**ASSIGNED TASK**: No picture should appear in the copy. Transcribe exactly, and only, the lines from the one with "The width and height of the screenshot is (765, 462)." through the last line of the data below.

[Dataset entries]
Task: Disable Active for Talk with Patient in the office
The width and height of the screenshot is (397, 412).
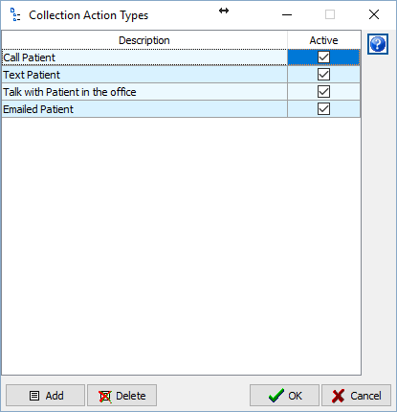Action: point(323,92)
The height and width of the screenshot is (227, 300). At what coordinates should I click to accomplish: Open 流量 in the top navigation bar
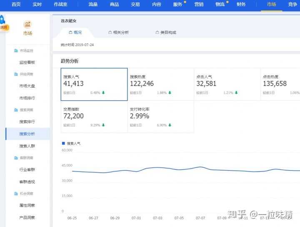tap(93, 5)

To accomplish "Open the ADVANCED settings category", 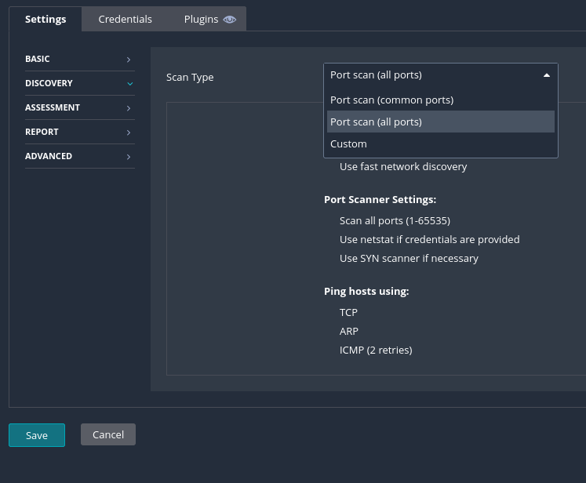I will [x=49, y=156].
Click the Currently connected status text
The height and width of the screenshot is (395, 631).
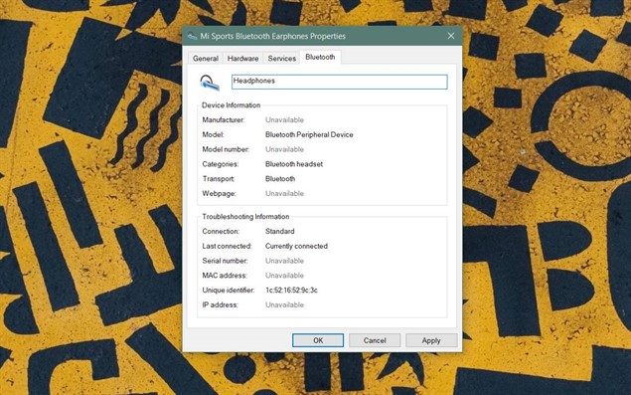click(296, 246)
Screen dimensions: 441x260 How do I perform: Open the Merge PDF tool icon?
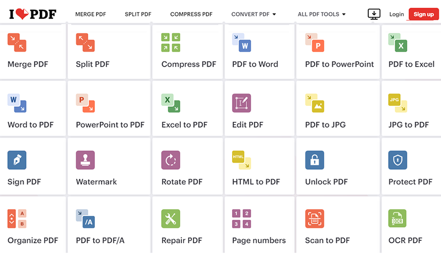pos(17,42)
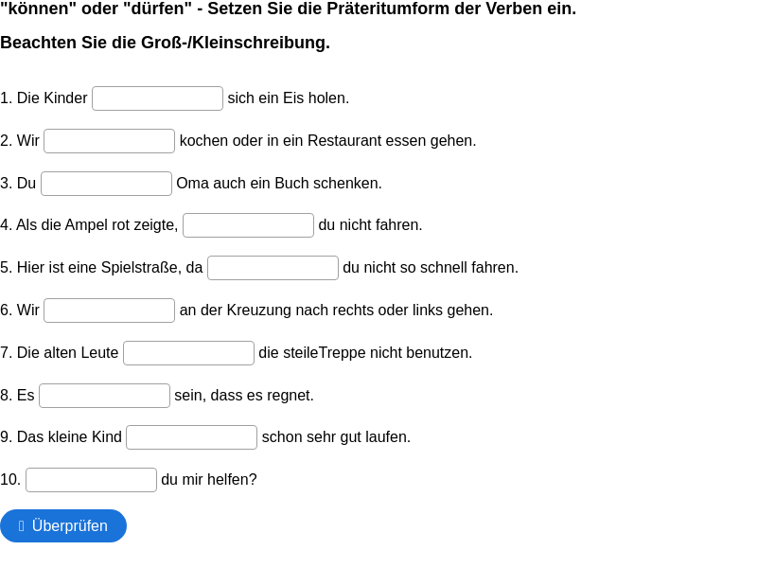Select the blank after 'Wir' in sentence 2
The height and width of the screenshot is (568, 757).
tap(109, 140)
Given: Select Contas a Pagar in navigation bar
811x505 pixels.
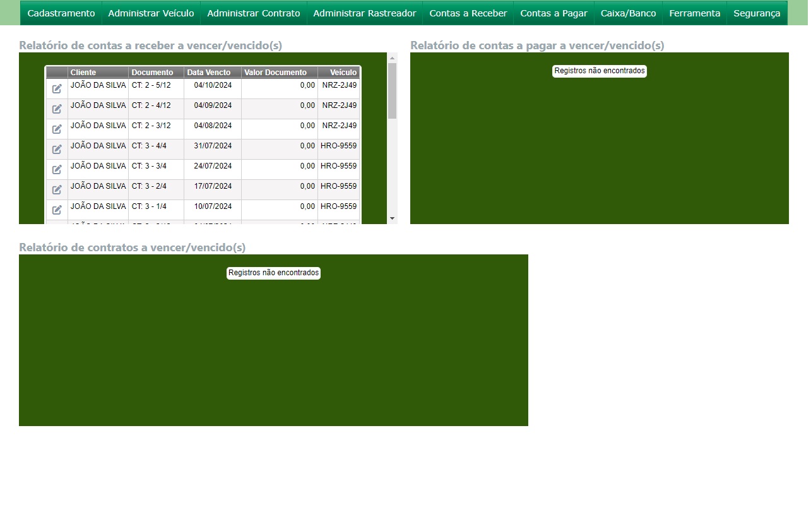Looking at the screenshot, I should [553, 13].
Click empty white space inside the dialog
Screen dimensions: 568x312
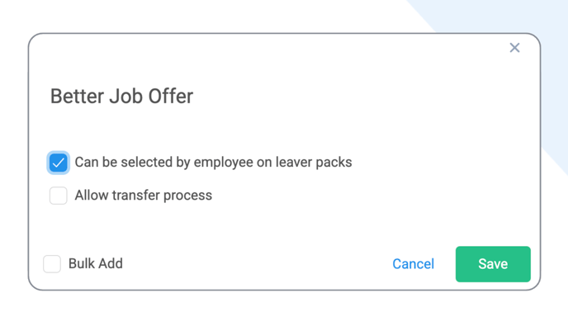(326, 109)
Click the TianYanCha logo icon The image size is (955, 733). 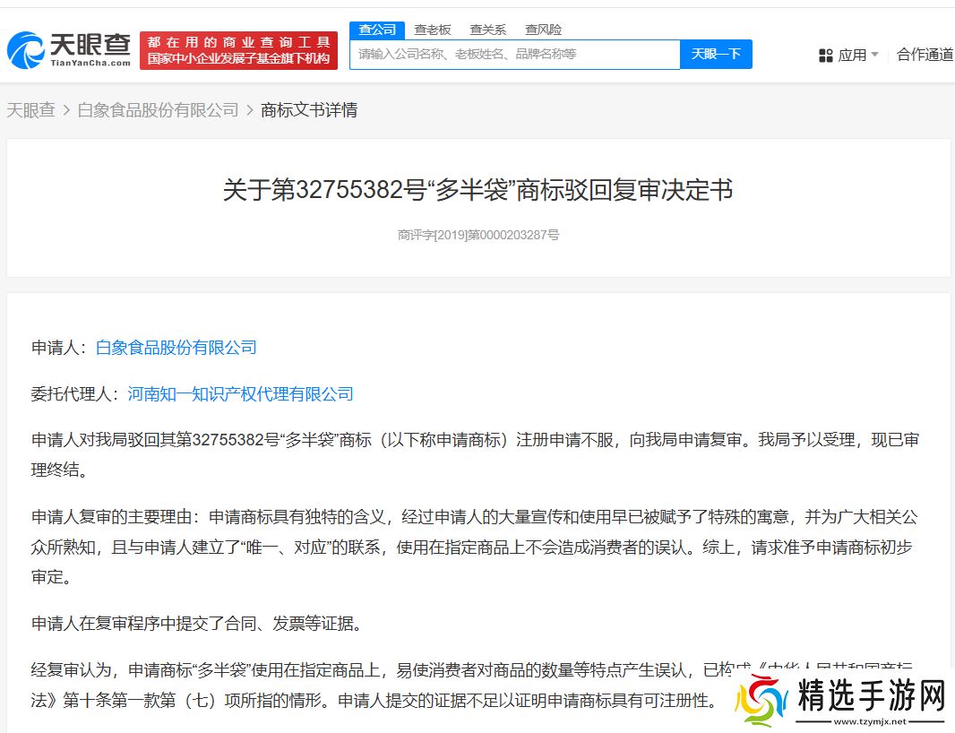tap(25, 50)
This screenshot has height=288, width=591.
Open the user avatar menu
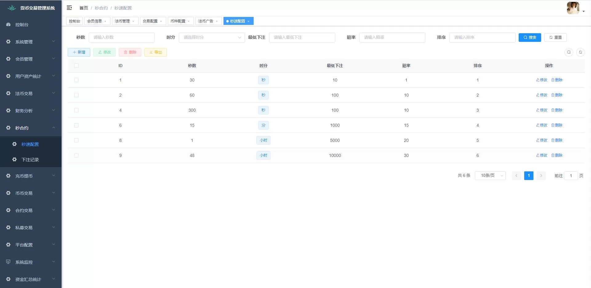[x=575, y=8]
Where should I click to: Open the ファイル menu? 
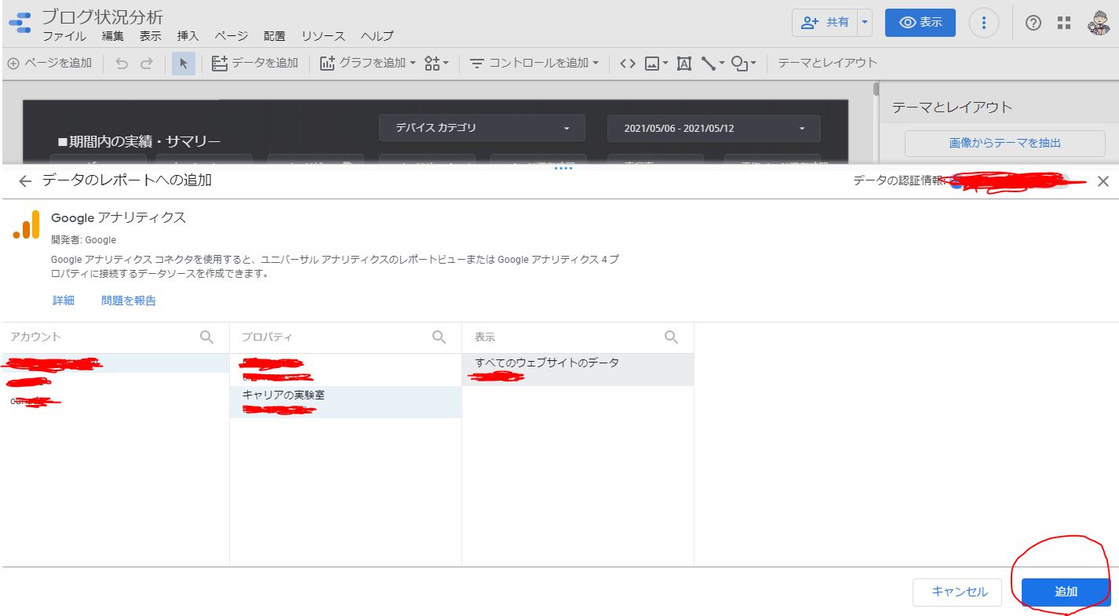pos(64,36)
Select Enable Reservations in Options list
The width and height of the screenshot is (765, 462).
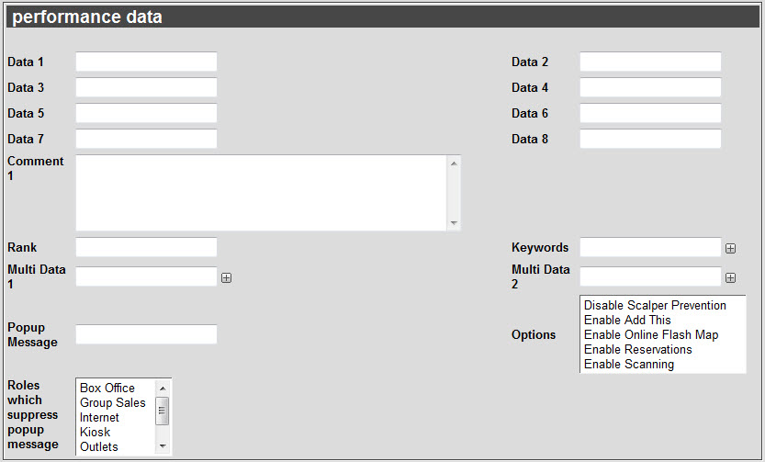[637, 349]
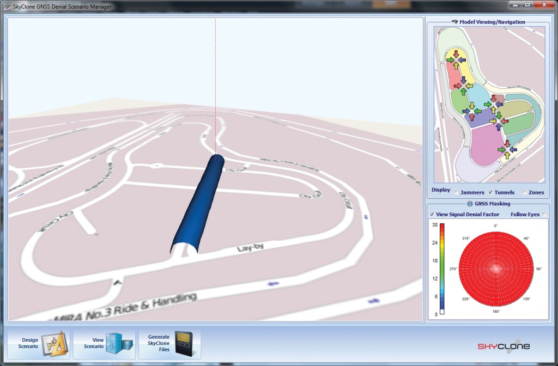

**EXERCISE RESULT**:
The width and height of the screenshot is (765, 462).
[637, 349]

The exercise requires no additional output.